RICHIESTA SCRITTA 1: Secondo il brano fornito, quale opzione bisogna dare al kernel perché non vada in panic?
RICHIESTA SCRITTA 2: Ricopia parola per parola il tratto del brano fornito tra "visto che il" e "che devo (eventualmente).", estremi compresi.

BRANO FORNITO:
No bhe, su grub non sono proprio cosi' incapace  :Smile: 

In ogni caso... se non passo le partizioni giuste il kernel va in panic (si bhe, l'ho sperimentato sulla pelle ovviamente), difatti devo per forza specificare root=/dev/hda3

solo che... si ok, puo' esserci un errore nelle partizioni che passo, puo', ma dove??

ricapitolo:

avvio il kernel (/boot/bzImage) da grub, essendo boot sulla hda1 (e di questo son certo) si fa

kernel (hd0,0)/bzImage <opzioni>

visto che il kernel vuole una root o va in ker panic, allora metto l'opzione root=/dev/hda3, cioe' la partizione dove risiede la root di sistema /.

Il sistema parte e cerca fsck su hda1 anziche' hda3, mi esce il prompt per il mantainer (insert password or Ctrl-D) e li faccio cio' che devo (eventualmente).

ELENCO DATI:
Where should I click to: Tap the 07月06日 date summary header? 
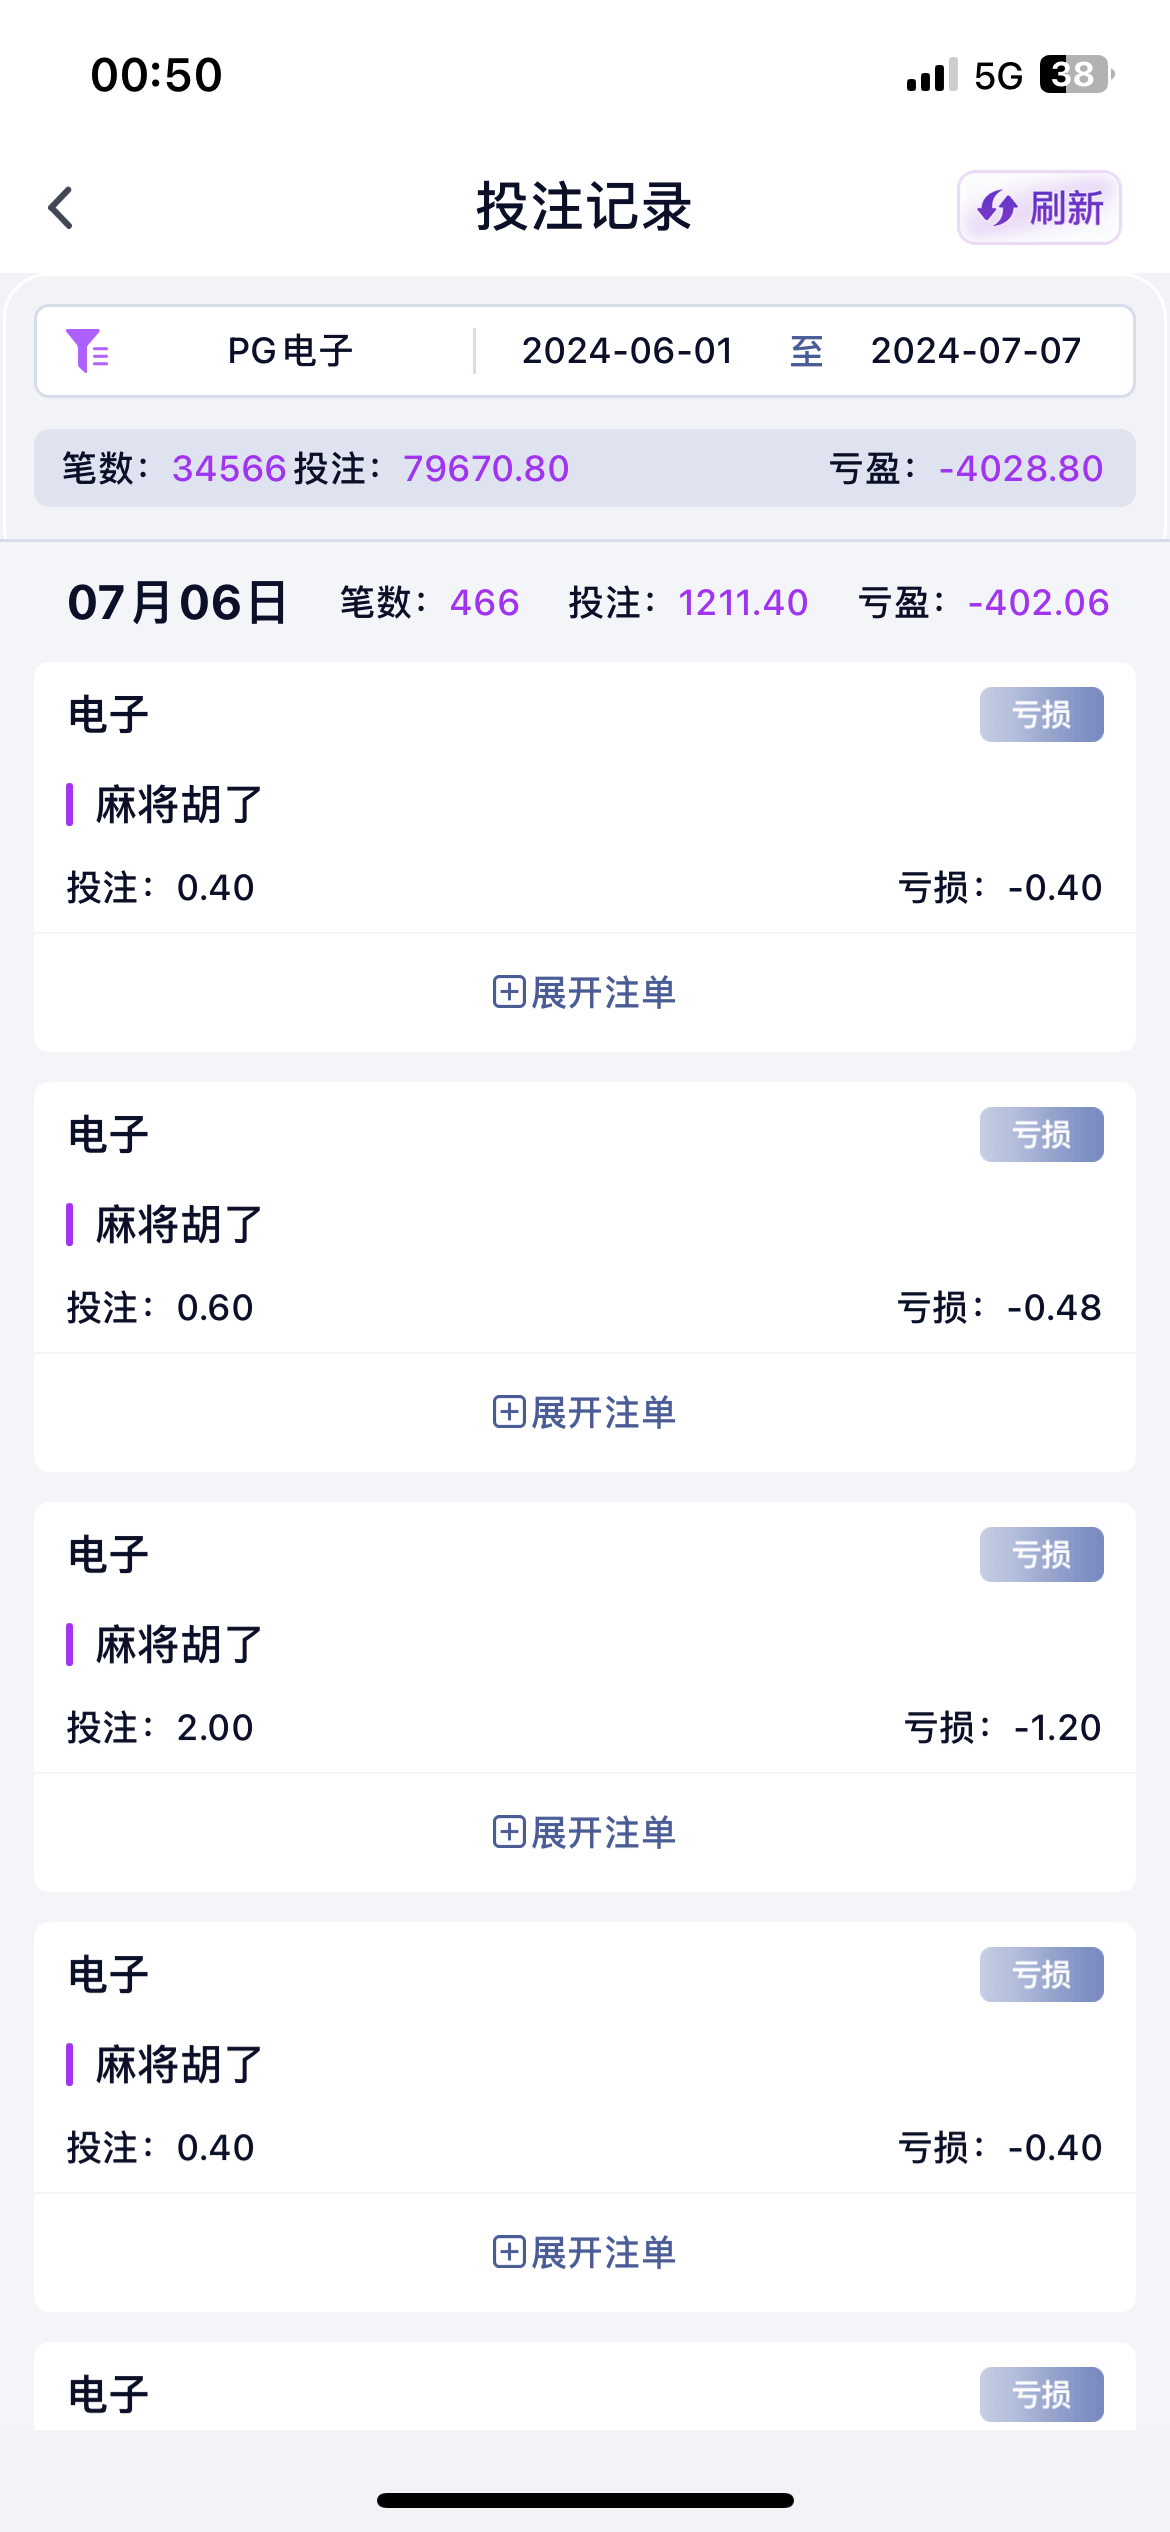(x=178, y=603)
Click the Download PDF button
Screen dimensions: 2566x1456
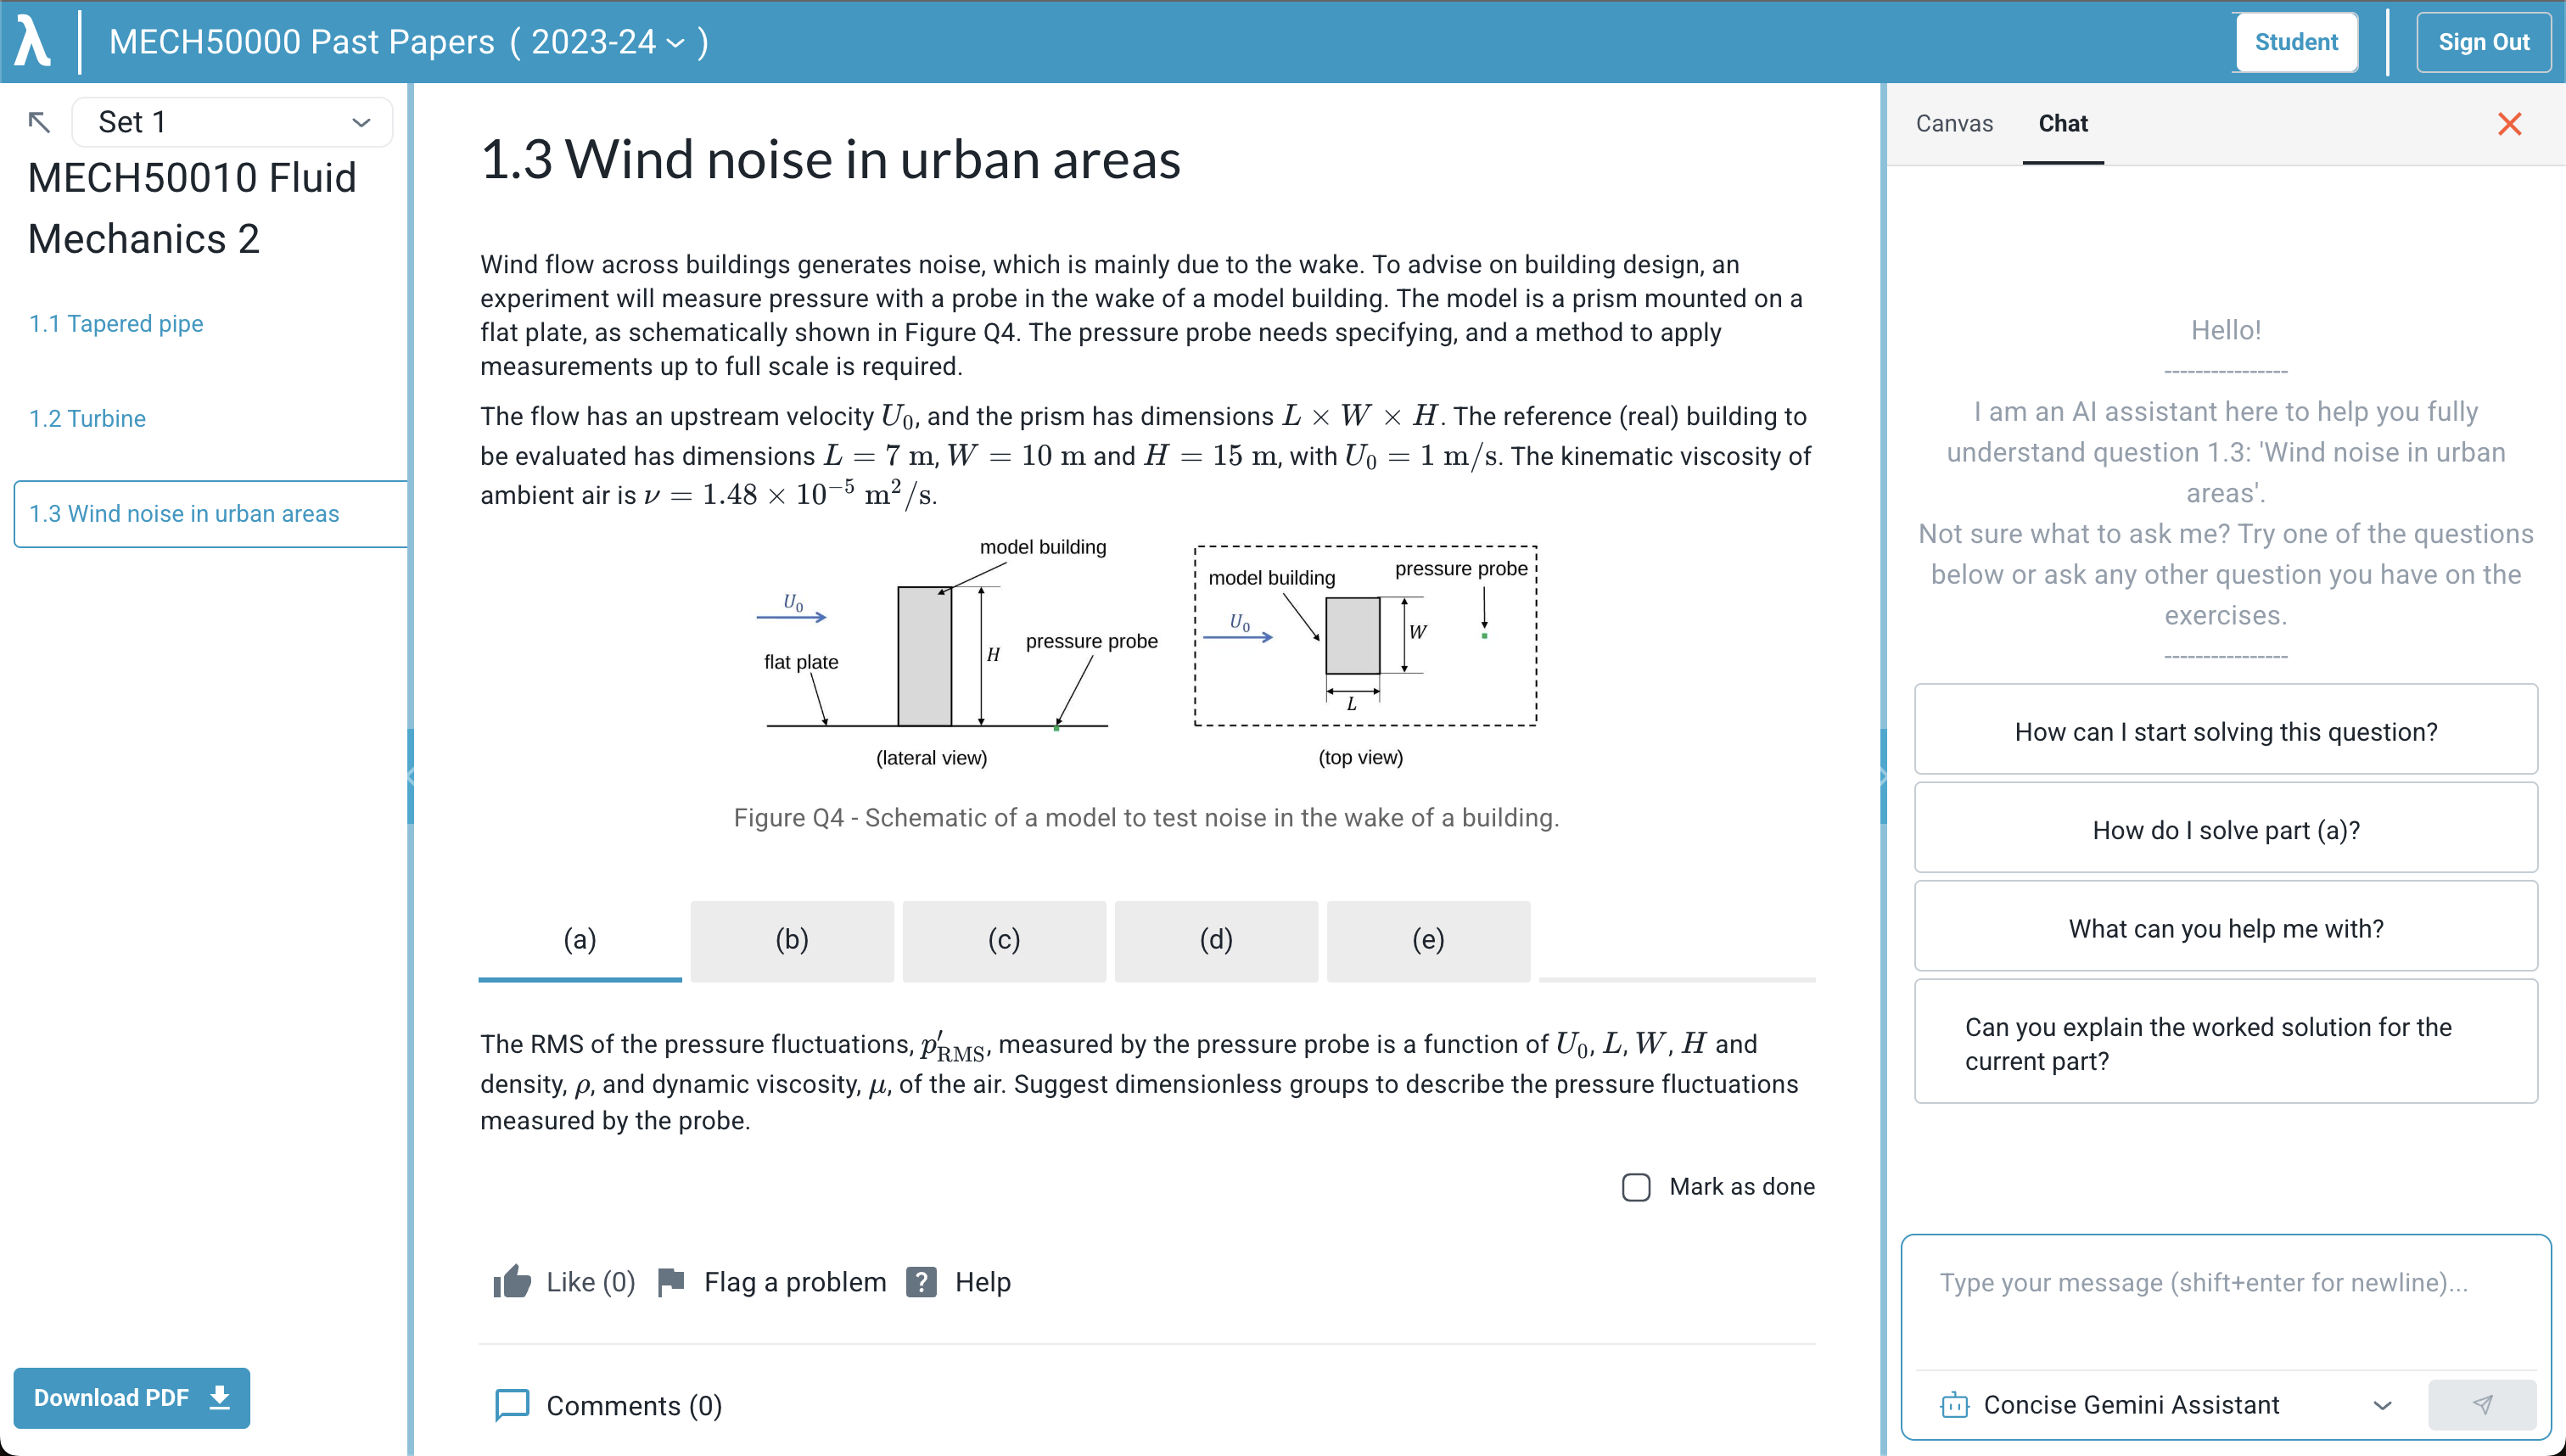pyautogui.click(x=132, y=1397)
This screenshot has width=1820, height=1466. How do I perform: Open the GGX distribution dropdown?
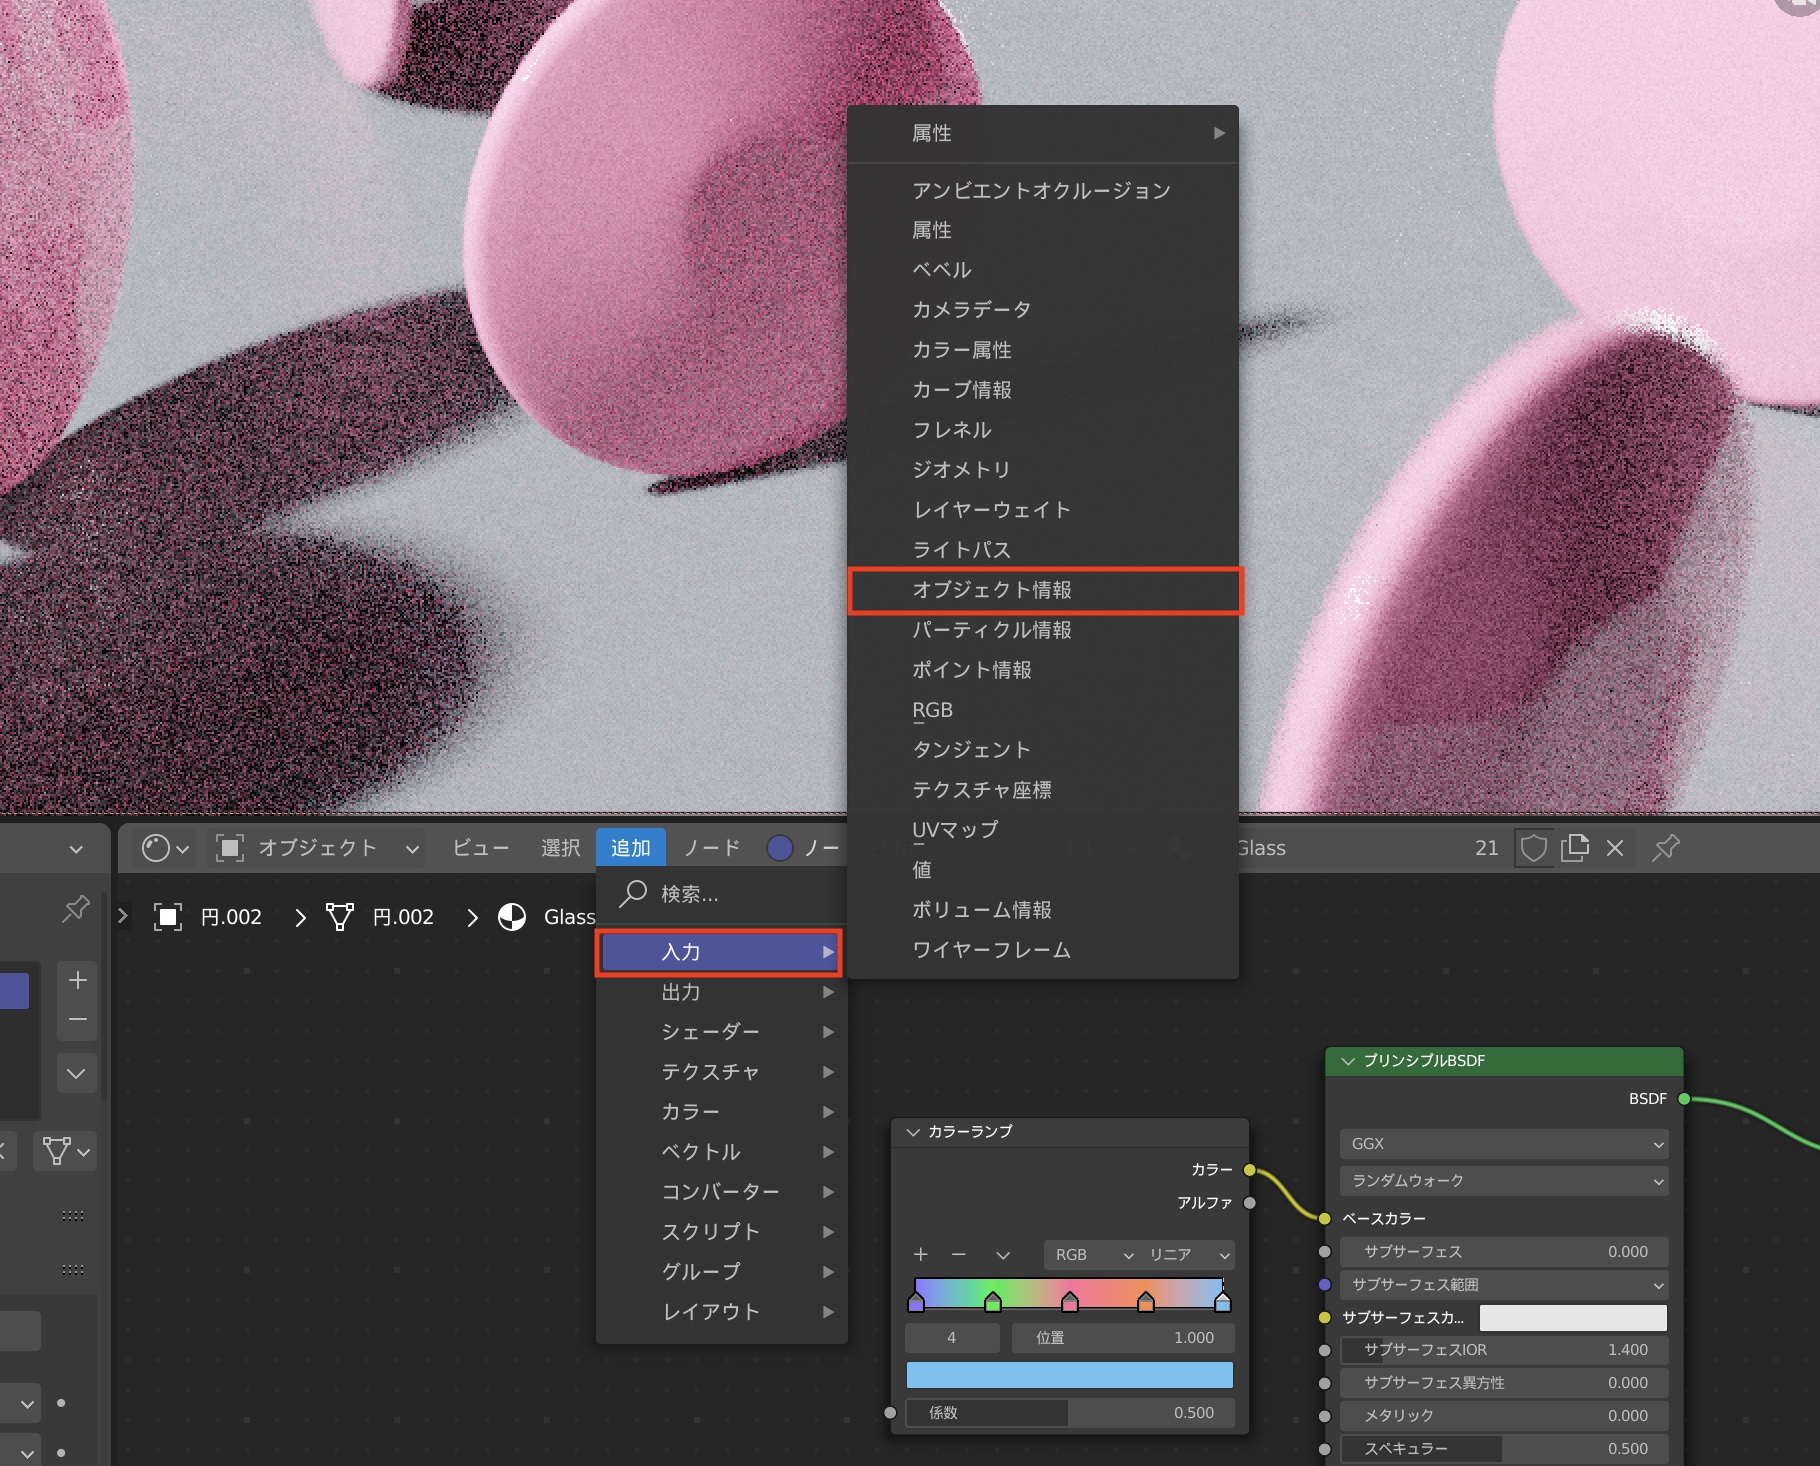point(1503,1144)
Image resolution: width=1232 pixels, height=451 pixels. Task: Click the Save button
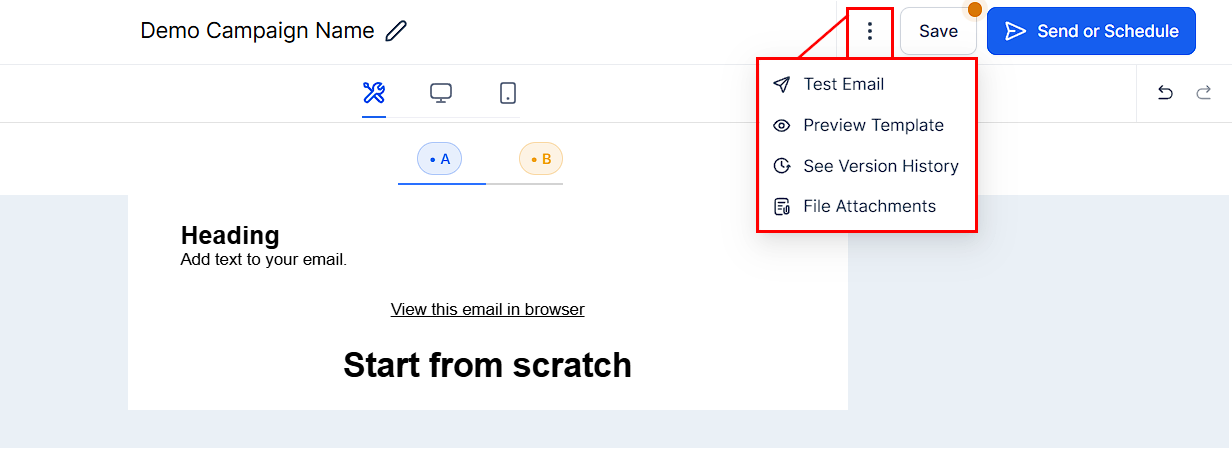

RISPOSTA CORRETTA 1: L'opzione root=/dev/hda3.

RISPOSTA CORRETTA 2:
visto che il kernel vuole una root o va in ker panic, allora metto l'opzione root=/dev/hda3, cioe' la partizione dove risiede la root di sistema /.

Il sistema parte e cerca fsck su hda1 anziche' hda3, mi esce il prompt per il mantainer (insert password or Ctrl-D) e li faccio cio' che devo (eventualmente).